Rewrite the data between the lines holding "Locate an element" and "legend-high-risk-swatch is located", inclusive, changing "screen" to "display" and leaving everything else as it is.

SUPPLIED RECORDS:
-.-.-
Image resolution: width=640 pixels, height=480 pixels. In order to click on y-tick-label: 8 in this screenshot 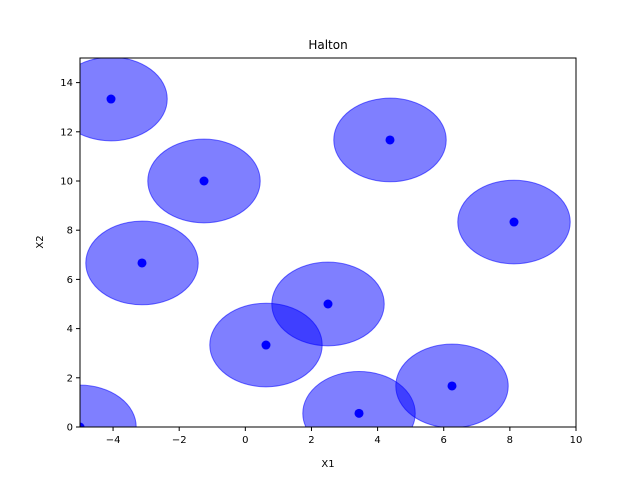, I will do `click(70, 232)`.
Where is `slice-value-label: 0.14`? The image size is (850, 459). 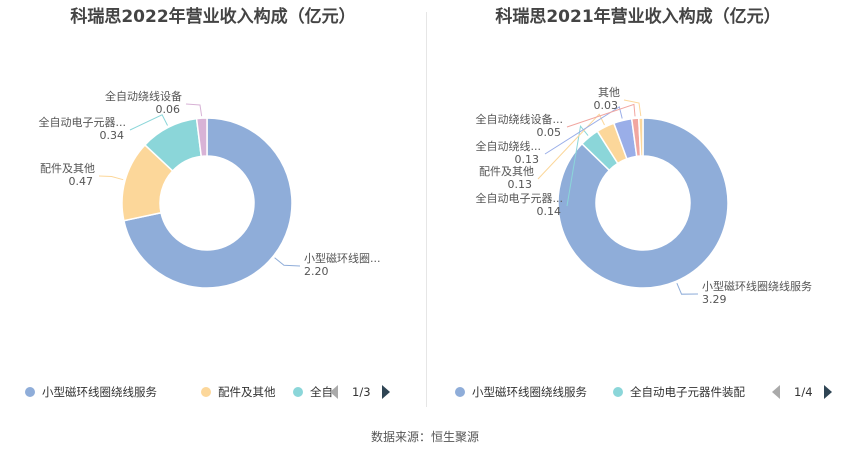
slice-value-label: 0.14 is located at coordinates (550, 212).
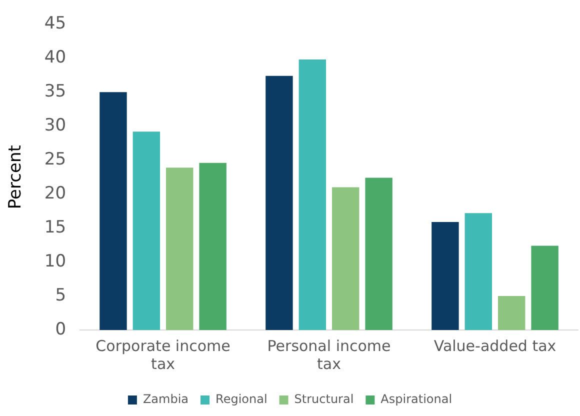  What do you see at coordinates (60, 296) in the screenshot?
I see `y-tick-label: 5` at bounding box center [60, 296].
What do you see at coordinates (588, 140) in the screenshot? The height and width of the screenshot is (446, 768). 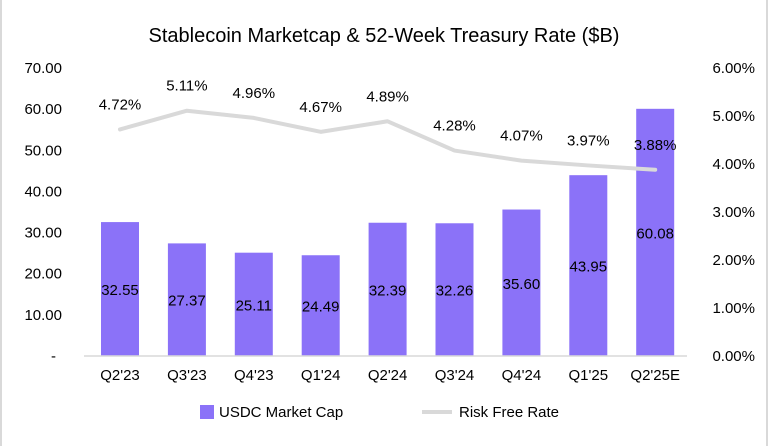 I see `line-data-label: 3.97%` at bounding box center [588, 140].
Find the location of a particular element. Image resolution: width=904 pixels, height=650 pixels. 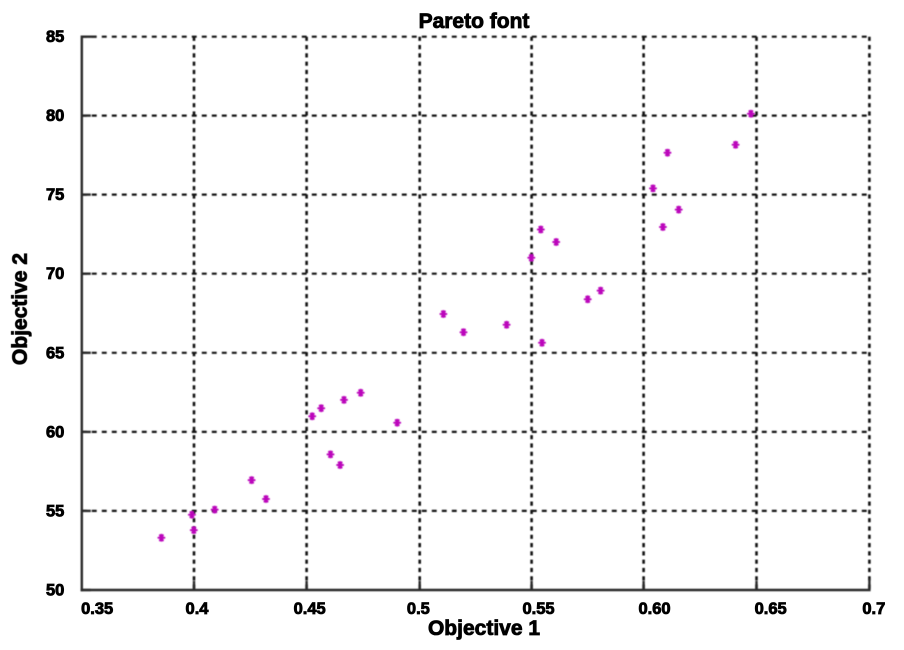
-.-.-
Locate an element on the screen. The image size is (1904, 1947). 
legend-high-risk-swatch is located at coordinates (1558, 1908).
-.-.-
RESPONSE FOR THIS EXERCISE:
Locate an element on the display. The image size is (1904, 1947). 
legend-high-risk-swatch is located at coordinates (1558, 1908).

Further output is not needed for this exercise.